By Kwesi Baako

African leaders
African leaders, Assets or liabilities?

Africa is touted by many as the ‘rising star’; the continent with new opportunities and the place with abounding possibilities for investment. It has also -perhaps in equal measure- gained a certain notoriety for underdevelopment, political instability and social stagnation.

Many forums have been sponsored and held by ‘development partners’ but little exists to be shown as achievements of these forums and conferences.

On the occasion of US president Barak Obama’s visit to Ghana, he made a statement that immediately became the mantra of most politicians. He declared that Africa needs strong institutions and not strong leaders.

Inasmuch as this is true, and is actually probably the bane of most African nations, it appears as if ‘strong leaders’ are a vital component of the equation. This is because the nature of democracy is such that in places like Africa, the constant cycle of tussling for the top seat divides the people into camps called ‘Parties’ with the attendant animosity.

These camps specialize in what is hilariously termed in Ghana as ‘PhD’ (Pull him down) tactics with the so-called ‘foot soldiers’ occasionally locked up in violent clashes.

Perhaps even worse is the phenomenon where successive governments strive hard to downplay the achievements of the previous government and sometimes blatantly refuse to continue with projects and policies initiated by their predecessors.

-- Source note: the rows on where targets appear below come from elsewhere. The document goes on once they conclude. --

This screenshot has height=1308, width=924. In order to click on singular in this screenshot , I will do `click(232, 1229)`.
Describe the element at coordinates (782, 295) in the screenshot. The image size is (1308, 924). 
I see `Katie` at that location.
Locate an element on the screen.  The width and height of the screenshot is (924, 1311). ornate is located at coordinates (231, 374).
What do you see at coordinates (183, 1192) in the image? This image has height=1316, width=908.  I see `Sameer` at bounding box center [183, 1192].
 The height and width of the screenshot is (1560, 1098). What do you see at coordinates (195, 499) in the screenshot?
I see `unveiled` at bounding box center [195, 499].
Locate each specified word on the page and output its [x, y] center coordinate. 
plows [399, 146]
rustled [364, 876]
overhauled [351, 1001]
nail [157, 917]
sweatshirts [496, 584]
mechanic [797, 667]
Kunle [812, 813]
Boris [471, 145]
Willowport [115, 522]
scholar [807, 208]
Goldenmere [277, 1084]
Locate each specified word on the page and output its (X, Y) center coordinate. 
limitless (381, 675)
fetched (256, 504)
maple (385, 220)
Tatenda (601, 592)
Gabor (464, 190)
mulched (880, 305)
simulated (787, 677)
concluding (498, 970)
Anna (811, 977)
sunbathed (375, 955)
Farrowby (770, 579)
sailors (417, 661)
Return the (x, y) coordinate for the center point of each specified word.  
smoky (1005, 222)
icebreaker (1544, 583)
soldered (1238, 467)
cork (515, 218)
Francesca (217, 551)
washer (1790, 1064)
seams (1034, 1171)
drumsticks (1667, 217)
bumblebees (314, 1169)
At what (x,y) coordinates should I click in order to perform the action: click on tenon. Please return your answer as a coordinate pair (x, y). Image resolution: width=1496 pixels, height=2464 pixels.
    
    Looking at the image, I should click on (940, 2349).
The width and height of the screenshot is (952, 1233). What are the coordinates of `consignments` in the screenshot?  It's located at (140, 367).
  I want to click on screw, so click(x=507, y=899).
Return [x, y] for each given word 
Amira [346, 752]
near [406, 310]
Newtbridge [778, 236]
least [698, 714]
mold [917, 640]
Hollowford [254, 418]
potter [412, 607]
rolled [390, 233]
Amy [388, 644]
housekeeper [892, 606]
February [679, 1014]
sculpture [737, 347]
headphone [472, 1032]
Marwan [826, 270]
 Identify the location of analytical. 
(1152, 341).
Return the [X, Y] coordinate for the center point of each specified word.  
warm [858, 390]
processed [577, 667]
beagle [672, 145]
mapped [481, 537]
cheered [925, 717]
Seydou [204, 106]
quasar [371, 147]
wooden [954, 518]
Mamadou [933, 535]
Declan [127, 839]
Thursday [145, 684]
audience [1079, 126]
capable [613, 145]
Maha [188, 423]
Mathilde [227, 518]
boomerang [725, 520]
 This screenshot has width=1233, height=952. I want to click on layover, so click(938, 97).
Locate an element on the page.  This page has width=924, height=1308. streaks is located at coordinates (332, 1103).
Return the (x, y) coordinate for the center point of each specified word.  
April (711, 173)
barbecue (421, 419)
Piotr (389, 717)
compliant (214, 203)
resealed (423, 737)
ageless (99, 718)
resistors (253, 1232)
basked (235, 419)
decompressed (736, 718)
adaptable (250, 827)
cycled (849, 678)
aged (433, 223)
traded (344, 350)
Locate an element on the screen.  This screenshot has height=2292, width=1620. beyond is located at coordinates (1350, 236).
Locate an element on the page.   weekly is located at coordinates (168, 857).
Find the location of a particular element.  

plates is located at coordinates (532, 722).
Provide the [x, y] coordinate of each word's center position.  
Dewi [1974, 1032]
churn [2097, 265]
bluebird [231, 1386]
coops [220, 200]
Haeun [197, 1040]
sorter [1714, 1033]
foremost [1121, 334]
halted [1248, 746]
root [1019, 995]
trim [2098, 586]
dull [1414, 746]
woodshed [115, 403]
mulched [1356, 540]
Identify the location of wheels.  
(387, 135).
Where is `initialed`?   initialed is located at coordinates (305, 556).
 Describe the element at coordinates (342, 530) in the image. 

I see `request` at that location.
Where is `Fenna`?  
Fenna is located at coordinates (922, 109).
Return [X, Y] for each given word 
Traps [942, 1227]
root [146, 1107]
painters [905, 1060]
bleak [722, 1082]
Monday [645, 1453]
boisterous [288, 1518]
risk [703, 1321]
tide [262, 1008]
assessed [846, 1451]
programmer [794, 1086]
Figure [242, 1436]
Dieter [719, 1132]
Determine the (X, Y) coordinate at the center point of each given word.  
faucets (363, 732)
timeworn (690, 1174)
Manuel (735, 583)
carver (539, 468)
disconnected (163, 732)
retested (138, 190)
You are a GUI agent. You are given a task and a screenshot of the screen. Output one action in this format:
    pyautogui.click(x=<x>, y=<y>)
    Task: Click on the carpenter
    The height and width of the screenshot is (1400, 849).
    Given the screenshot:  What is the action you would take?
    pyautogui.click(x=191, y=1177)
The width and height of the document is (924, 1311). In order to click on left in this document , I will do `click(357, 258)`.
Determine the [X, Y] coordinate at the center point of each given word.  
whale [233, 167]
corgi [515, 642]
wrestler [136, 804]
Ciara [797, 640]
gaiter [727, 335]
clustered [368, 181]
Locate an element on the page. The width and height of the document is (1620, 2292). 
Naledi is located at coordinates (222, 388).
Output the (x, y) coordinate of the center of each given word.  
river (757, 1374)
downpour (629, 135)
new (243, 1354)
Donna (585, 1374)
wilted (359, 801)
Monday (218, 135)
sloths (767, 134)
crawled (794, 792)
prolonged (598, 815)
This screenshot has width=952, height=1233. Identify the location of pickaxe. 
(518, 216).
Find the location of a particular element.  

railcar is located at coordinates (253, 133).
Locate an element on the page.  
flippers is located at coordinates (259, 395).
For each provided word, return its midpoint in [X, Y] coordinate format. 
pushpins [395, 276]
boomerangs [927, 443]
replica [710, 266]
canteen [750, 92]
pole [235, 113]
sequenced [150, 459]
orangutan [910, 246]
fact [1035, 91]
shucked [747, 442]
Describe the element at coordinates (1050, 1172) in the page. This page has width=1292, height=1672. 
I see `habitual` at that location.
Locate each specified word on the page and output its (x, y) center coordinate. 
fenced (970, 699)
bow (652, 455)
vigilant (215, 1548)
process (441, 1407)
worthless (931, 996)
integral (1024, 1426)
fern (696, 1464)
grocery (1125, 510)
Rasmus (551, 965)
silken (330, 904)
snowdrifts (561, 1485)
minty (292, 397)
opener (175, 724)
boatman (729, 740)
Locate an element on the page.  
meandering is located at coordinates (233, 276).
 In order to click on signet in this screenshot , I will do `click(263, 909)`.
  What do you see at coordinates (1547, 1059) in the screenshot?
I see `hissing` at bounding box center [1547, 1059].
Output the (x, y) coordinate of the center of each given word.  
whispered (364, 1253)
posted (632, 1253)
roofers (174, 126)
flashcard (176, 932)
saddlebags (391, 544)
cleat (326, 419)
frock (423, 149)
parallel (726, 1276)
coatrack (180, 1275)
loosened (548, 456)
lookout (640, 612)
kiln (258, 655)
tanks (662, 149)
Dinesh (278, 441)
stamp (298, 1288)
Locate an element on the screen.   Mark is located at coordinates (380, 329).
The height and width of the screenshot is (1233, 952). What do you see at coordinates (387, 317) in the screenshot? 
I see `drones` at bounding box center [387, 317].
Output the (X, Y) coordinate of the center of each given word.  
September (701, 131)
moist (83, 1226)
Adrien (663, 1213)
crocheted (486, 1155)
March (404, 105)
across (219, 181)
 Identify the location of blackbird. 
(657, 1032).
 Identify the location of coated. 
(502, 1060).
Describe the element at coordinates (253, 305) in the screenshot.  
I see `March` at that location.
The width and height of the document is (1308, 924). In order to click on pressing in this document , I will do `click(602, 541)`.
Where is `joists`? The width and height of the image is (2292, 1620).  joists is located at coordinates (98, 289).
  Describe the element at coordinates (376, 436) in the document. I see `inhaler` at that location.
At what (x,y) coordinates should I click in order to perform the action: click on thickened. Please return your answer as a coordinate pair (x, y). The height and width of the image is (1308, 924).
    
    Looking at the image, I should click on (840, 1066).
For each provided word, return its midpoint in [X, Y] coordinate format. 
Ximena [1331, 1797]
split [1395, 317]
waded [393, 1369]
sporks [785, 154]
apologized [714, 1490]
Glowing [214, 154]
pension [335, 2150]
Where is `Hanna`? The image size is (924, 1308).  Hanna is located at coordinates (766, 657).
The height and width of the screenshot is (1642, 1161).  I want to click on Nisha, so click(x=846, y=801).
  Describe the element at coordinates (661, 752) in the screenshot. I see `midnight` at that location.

One is likely to agree with Obama because if the institutions are strong and independent of the executive, then the executive have no choice but to carry out the national consensus. Again, if there are broad national blueprints for development which the executive is bound to follow then this problem could be avoided, but when each government has its own ideas, that is recipe for disaster against the backdrop of constantly changing governments.

There is simply no continuity and fluidity of purpose.

On the other hand, a ‘strong man’ with the right policies and intentions could not necessarily be a bad idea for a continent like Africa with scattered fledgling democracies and a few ‘not-so-democracies’ in-between.

Perhaps, as a continent, (say on the level of the African Union) issues like developing a singular policy framework for development should be seriously looked at. And whatever the politicians do, the emphasis should be on the citizenry. Social reform is vital.

Indeed, until we get back the likes of Kwame Nkrumah, perhaps we may need to heed Obama’s call for stronger institutions in favor of stronger leaders.